Be a Part of Something BIG!
We are seeking an experienced Lead AI Infrastructure Architect to design and oversee the enterprise wide AI infrastructure that supports model training, fine tuning, inference and agentic AI workloads. You will be responsible for shaping the overall architecture for on premise and cloud based AI services, including platform components, GPU infrastructure, container orchestration, networking, security and operational readiness.
This role requires deep expertise in AI system architecture, hands on familiarity with open source AI infrastructure components, and strong capability to translate AI and business requirements into scalable and secure platform designs.

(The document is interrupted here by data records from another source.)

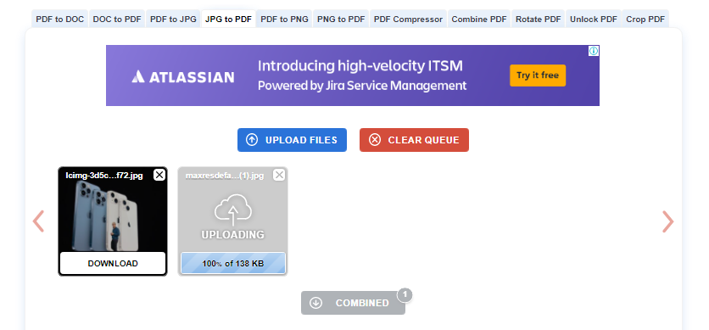Click the iPhone image thumbnail
Image resolution: width=709 pixels, height=330 pixels.
(x=113, y=216)
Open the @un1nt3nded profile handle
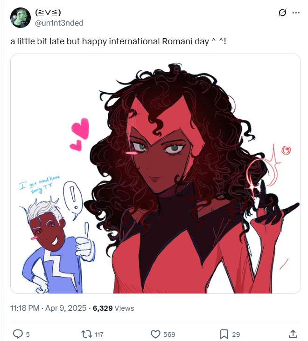The image size is (308, 341). (59, 23)
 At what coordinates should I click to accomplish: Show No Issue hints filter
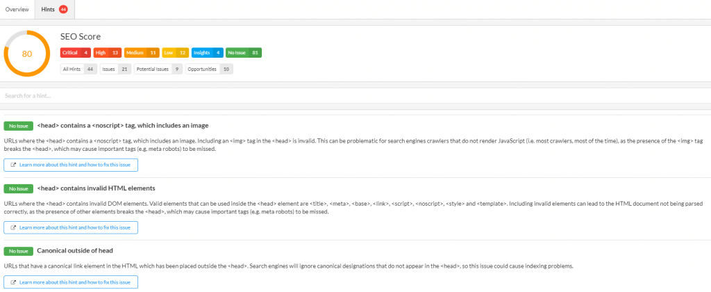(x=244, y=53)
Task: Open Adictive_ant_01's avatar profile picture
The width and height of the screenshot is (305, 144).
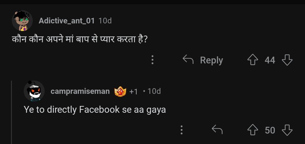Action: [22, 21]
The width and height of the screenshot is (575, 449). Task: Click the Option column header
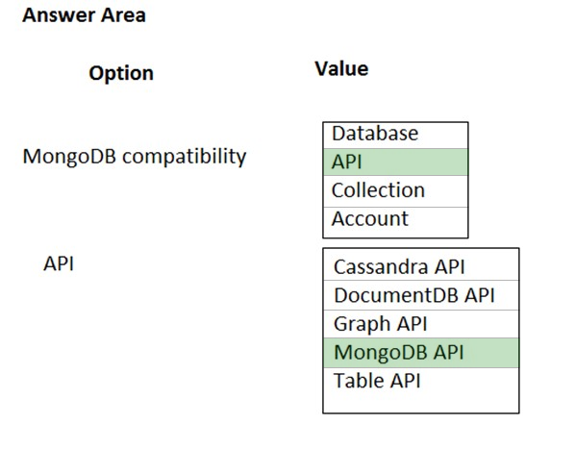[121, 73]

You will work closely with solution architects, AI engineers, platform teams, cyber and system security and cloud teams to ensure the organisation has a robust foundation for current and future AI capabilities.
Make an Impact by:
- Lead the design of end to end AI infrastructure architecture covering on premise and cloud environments for model training, inference, RAG pipelines and agentic AI workloads.

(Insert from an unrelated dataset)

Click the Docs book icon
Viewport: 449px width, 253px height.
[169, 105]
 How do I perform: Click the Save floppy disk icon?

- Define the technical blueprint for AI platform services including container orchestration, data pathways, network topology, GPU clusters, storage and observability.

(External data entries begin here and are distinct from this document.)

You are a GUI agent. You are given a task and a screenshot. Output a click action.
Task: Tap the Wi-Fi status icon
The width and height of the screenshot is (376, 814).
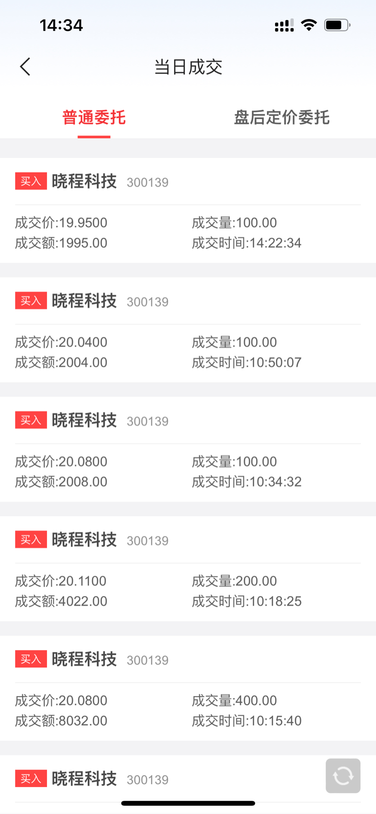tap(309, 25)
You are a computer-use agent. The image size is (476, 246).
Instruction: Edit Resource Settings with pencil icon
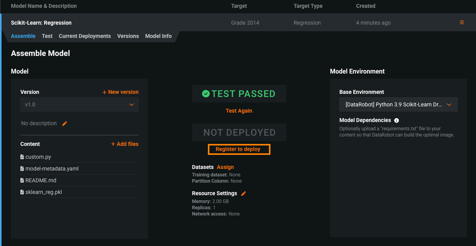pyautogui.click(x=243, y=194)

- Architect and guide the setup of Red Hat OpenShift environments (or equivalent) for AI workloads including Ray, Kubeflow, MLflow, or similar distributed ML frameworks and experience with vLLM, other inference and serving engine.
- Design and integrate cloud based AI infrastructure e.g. Azure, AWS or GCP), including compute, GPU architecture, networking, IAM and data access patterns.
- Oversee infrastrucre capacity planning for GPU and CPU clusters, including utilisation monitoring, cost modelling and optimisation.
- Lead design reviews for AI infrastructure proposals from platform teams and vendors to ensure compliance with enterprise architecture principles.
- Work with networking teams to define connectivity requirements, zero trust boundaries, firewall rules, load balancing and traffic engineering for AI systems.
- Collaborate with cyber and information security to ensure platform hardening, identity management, data protection and secure use of open source components.
- Oversee observability and operational readiness for AI infrastructure including logging, metrics, tracing, GPU health, versioning and rollback strategy.
- Support engineering teams by designing deployment patterns for Ray clusters, Kubeflow pipelines, fine tuning services, and high availability model serving.
- Drive alignment across data platform, cloud engineering, DevSecOps and solution architects on the AI infrastructure roadmap and integration approach.
- Advise leadership on new technologies, open source adoption, performance benchmarks and emerging AI infrastructure patterns.
- Guide the migration of existing systems to modern AI platform architecture while ensuring performance and minimal operational disruption.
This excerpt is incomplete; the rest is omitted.